Let me tell you that seldom was a prophecy so accurately fulfilled.

In fact, Henry Ford achieved more than he was aiming for because he was undoubtedly after profit, but his car – practical, affordable, durable, versatile and easy to maintain, if admittedly not very charming in terms of design – was going to change the way people lived in America forever.

Produced from 1908 to 1927, this car was offered in several body styles, including five-seat touring car, two-set runabout and seven-seat town car. There were also Model T pick-ups and Model T ambulances. All bodies were mounted on the same 100-inch-wheelbase chassis. Besides, rationalize components and assembling procedures was at the base of Ford’s business philosophy.
The engine was simple and efficient, generating 20 horsepower, which propelled the car to a modest speed of 40-45 miles per hour (65-70 Km/h). In most models, the engine was started by a hand crank, which activated a magneto connected to a flywheel, but after 1920 some models were equipped with a battery-power starter.

Ford T 1915

A choice of colours was originally available, but from 1913 to 1925, the car was mass-produced in only one colour: black, the cheapest of all paints.
Over thirty different types of black paint were used to paint the various parts of the Model T, formulated to satisfy the different means of applying the paint to the different parts and the different drying times.
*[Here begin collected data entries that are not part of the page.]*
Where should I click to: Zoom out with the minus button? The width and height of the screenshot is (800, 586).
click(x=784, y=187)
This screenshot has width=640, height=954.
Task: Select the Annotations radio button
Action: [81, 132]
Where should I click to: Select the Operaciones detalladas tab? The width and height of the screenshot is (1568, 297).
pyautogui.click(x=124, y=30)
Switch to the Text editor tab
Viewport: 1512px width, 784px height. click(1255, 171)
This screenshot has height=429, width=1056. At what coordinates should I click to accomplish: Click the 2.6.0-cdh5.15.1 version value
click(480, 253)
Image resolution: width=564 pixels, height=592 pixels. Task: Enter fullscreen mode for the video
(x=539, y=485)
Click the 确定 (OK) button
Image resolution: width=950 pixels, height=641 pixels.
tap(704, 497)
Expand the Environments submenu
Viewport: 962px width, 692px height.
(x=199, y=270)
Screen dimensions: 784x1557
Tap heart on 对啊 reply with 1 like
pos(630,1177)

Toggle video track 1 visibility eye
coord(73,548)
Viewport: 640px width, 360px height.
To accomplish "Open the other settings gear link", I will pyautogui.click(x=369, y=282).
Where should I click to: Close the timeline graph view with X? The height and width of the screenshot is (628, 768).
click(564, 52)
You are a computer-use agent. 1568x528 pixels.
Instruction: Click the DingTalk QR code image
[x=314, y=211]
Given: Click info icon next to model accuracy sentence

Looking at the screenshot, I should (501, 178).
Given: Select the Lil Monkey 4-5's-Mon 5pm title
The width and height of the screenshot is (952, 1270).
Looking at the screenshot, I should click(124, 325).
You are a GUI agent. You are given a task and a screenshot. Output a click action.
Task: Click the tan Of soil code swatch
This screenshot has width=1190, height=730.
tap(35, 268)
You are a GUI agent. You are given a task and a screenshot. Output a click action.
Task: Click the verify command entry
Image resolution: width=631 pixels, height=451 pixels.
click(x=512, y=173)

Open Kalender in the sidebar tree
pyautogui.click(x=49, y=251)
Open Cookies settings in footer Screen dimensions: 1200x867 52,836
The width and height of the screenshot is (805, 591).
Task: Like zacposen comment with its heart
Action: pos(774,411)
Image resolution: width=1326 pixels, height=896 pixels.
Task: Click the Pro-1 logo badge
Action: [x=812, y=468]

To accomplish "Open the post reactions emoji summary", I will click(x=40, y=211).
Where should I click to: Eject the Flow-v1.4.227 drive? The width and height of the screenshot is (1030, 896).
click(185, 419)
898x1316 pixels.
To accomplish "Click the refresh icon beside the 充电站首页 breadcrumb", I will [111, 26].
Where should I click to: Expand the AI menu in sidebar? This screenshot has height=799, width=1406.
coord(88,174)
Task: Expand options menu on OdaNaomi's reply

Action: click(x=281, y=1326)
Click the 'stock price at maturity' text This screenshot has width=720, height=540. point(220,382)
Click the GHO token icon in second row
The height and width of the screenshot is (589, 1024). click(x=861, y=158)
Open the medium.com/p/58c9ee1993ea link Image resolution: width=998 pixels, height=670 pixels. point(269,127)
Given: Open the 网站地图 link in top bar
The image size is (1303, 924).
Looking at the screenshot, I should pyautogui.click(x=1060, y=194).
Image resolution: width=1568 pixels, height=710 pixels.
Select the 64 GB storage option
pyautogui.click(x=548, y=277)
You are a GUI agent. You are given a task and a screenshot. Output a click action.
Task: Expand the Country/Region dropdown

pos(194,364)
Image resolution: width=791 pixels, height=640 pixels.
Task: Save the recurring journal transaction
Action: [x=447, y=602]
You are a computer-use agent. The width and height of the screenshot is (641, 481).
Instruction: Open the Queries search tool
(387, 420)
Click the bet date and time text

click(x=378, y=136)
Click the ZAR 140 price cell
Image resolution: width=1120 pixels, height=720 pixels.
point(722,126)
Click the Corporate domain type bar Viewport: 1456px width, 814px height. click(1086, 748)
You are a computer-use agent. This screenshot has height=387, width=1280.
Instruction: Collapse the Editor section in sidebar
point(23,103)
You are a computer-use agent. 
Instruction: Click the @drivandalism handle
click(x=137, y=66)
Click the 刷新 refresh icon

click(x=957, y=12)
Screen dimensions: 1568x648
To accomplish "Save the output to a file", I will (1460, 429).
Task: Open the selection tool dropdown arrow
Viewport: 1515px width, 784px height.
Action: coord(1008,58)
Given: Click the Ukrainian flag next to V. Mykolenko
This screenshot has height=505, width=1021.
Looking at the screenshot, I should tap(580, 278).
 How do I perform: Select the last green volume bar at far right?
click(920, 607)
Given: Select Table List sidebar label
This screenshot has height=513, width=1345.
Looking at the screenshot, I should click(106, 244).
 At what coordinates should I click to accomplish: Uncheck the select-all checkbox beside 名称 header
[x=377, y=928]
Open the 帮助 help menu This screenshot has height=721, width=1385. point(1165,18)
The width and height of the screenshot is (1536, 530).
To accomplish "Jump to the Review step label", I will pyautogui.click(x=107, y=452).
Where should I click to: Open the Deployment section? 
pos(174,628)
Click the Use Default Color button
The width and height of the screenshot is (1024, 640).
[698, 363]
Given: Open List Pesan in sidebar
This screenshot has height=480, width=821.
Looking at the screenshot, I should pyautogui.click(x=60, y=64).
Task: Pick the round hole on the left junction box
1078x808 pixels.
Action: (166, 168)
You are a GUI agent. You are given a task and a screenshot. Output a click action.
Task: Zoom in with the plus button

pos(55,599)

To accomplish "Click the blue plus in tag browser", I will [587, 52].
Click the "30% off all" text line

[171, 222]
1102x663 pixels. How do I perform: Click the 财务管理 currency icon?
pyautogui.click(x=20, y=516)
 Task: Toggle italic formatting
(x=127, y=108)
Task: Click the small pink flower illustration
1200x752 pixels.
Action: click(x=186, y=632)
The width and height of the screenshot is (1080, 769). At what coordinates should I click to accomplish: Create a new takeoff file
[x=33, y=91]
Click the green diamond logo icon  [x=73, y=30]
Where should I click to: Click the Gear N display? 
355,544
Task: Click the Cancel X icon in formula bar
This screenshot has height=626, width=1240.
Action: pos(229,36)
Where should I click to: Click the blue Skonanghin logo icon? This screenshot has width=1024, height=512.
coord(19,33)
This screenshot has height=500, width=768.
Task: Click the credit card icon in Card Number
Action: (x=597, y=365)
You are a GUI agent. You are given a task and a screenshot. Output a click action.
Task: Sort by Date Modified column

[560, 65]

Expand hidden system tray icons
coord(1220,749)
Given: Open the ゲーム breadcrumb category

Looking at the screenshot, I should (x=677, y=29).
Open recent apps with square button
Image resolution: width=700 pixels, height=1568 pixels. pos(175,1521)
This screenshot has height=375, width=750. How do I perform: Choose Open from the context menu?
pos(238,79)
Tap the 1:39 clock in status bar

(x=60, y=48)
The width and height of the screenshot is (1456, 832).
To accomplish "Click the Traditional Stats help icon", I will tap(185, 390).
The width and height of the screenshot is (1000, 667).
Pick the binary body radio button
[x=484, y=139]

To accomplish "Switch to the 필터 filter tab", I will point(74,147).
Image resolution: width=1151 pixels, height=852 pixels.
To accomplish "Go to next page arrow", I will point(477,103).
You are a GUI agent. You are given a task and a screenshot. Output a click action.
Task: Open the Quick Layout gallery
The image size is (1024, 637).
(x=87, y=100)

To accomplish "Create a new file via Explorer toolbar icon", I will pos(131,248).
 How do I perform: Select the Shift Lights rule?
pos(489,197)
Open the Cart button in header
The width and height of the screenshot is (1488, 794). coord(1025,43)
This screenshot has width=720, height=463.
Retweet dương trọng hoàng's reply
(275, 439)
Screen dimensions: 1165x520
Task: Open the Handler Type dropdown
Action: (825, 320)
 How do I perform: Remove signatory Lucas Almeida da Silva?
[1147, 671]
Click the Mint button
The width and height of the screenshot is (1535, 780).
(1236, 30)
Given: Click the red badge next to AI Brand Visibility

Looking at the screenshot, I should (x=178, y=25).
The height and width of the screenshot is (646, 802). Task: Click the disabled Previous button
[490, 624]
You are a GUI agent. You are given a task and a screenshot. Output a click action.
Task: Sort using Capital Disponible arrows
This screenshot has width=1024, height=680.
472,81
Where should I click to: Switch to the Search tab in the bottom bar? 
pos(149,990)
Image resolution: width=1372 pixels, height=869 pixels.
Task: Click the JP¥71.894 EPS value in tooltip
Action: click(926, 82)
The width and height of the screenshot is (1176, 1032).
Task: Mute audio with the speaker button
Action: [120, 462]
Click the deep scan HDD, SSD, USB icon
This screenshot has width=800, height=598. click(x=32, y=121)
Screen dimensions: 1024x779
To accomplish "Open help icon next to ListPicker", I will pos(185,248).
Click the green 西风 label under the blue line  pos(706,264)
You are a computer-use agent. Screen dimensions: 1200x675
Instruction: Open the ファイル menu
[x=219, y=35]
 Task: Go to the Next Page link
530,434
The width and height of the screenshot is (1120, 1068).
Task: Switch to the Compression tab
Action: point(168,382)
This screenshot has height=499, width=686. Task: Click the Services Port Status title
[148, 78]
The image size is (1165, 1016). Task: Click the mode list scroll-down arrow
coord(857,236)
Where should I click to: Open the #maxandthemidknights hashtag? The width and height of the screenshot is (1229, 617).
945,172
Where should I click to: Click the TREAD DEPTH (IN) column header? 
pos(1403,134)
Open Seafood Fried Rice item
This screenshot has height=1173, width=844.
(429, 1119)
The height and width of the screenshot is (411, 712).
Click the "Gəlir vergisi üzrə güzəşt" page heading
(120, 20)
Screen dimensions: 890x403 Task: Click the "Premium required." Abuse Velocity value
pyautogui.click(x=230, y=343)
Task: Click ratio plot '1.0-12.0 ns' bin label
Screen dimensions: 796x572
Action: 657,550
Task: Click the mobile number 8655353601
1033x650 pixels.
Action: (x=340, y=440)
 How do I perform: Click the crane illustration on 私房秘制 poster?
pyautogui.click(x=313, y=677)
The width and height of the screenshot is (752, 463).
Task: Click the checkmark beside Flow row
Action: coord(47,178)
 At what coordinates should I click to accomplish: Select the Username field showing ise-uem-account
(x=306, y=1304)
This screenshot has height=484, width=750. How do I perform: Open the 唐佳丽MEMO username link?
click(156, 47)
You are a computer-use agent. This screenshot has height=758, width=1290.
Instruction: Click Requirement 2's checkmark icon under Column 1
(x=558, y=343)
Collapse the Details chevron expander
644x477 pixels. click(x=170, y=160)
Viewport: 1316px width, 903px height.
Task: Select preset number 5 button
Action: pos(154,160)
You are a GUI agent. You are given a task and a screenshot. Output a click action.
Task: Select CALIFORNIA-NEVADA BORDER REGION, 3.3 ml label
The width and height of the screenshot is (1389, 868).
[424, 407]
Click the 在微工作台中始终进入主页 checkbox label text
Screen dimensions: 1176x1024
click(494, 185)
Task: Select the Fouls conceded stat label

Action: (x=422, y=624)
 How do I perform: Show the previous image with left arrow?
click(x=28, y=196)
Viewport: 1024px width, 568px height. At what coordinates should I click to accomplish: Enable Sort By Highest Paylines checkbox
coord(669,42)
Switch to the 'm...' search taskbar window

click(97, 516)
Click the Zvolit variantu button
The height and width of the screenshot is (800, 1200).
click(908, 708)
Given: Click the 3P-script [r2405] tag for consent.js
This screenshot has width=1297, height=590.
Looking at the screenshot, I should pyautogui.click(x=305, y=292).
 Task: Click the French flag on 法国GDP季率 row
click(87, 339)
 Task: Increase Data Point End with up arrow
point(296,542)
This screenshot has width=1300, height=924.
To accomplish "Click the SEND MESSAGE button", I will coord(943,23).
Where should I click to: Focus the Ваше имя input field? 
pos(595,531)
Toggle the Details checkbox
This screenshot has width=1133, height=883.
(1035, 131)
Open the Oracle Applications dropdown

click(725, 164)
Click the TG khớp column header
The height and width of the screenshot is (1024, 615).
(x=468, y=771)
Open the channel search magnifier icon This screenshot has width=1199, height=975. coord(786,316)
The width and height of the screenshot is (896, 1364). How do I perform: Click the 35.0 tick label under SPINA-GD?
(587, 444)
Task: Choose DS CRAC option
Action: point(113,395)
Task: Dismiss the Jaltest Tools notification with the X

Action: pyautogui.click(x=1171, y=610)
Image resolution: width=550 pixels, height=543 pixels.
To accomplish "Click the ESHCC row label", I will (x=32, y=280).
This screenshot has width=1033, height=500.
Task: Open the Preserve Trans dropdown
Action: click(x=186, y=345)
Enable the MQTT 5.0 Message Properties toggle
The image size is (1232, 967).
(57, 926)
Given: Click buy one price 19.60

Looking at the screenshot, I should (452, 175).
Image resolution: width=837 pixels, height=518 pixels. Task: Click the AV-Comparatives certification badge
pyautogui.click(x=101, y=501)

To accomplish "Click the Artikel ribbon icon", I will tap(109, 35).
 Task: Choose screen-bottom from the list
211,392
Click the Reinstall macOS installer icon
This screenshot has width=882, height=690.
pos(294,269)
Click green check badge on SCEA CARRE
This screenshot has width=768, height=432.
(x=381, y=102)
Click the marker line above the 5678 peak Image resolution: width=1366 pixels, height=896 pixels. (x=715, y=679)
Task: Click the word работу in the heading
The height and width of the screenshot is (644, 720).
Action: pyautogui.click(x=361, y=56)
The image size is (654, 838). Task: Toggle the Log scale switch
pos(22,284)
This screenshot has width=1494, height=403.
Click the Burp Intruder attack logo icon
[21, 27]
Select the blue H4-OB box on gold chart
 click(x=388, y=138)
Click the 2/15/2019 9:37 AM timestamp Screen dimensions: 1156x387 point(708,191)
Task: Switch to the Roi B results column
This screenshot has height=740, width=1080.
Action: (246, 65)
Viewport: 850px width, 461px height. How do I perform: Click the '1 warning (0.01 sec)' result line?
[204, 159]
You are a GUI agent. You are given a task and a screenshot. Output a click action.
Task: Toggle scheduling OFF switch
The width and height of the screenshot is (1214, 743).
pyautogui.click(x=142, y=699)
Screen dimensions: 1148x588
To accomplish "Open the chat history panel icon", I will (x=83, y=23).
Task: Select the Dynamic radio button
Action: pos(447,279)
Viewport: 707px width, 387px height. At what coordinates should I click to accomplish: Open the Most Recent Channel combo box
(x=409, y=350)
Ignoring conventional wisdom, Ford continually sacrificed profit to increase sales. This meant he earned less on the single-car, but by slashing the price from $220 in 1909 to $ 99 in 1914, the sales skyrocketed. By the mid-Twenties, really a majority of Americans owned a car, and a majority of those cars were Model Ts.
It was a genuine revolution. Car owners could move faster and farther, they could afford to work away from where they lived, which means they could move out of the city centres and into new, more modern residential suburbs. They could also afford quick trips with all their family, especially on weekends. Young people not only owned a car, they also owned a private place, away from the family, where they could indulge in new activities, like petting and necking.
This mass ownership and use of the car generated more jobs, petrol stations and motels sprung up alongside newly paved streets. Moving around became faster and more comfortable, and life rhythms and expectations changed with it.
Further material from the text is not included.